それから増村さんは、少しずつ彼女のことを語ってくれた。
虫も殺せない性格で、とにかく優しいこと。感情を表に出すのが苦手で、すぐにふさぎ込んでしまうけれど。話が盛り上がった時は本当に楽しそうに笑うし、彼女にとってもっともっとそういう存在が増えたらいいなって、ずっと思っていたこと。
こうやってみんなで咲良に会いに行けるようになって。すごく嬉しかったこと。
「そっか。ますます俺も会ってみたくなったよ。俺の夢にも出てこないかな」
そう言って光幸がおどける。
咲良のことを、たくさん話して。彼女のことを考えて、語り合いながら。俺たちはまたそれぞれの日常へと戻っていく。

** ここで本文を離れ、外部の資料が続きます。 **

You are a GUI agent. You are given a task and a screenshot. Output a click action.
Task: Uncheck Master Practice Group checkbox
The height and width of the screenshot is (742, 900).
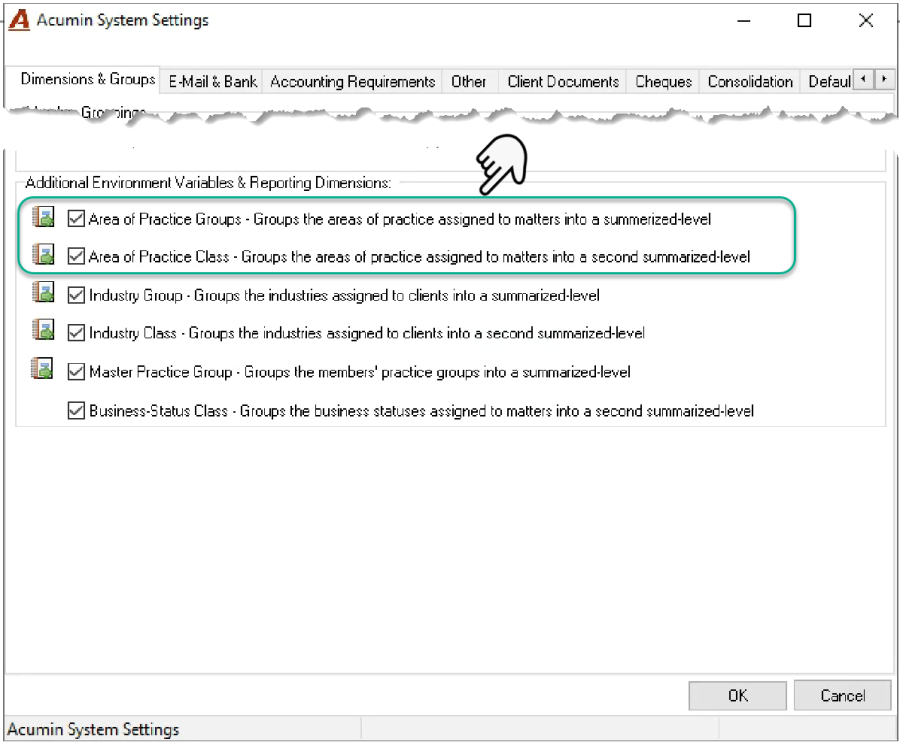[76, 372]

増村さんと光幸と別れて、駅のホームから自宅へと歩きながら、俺は考えていた。
この世界のどこかに、森内咲良はいる。
会えないけど、彼女の心は、必ずどこかにある。
だからこそ、俺たちは夢の中で出会えたんじゃないか。だとしたら、また俺たちが出会える場所が、きっとどこかにあるはず。
お互いが望めば。いつかきっと――。
大けがをしたあの日から、ほぼ一年。
心を閉ざし、ひとりぼっちになっていた俺を見つけた彼女と、夢の中で出会ってから、一か月。
そして、再びスタートラインに立つまで、あと一週間。
顔を上げると、マンションと、信号機と、電線の隙間から、雲一つない空が見えた。
どこでもいい。どこかで見ていてくれ、咲良。
そしてすべてが終ったとき。またお前に会いに行くからな。
ゴールラインの向こう側にある時間に、想いを馳せながら。俺は痛みのなくなった膝と共に、雑踏の中を一歩ずつ歩み始めた。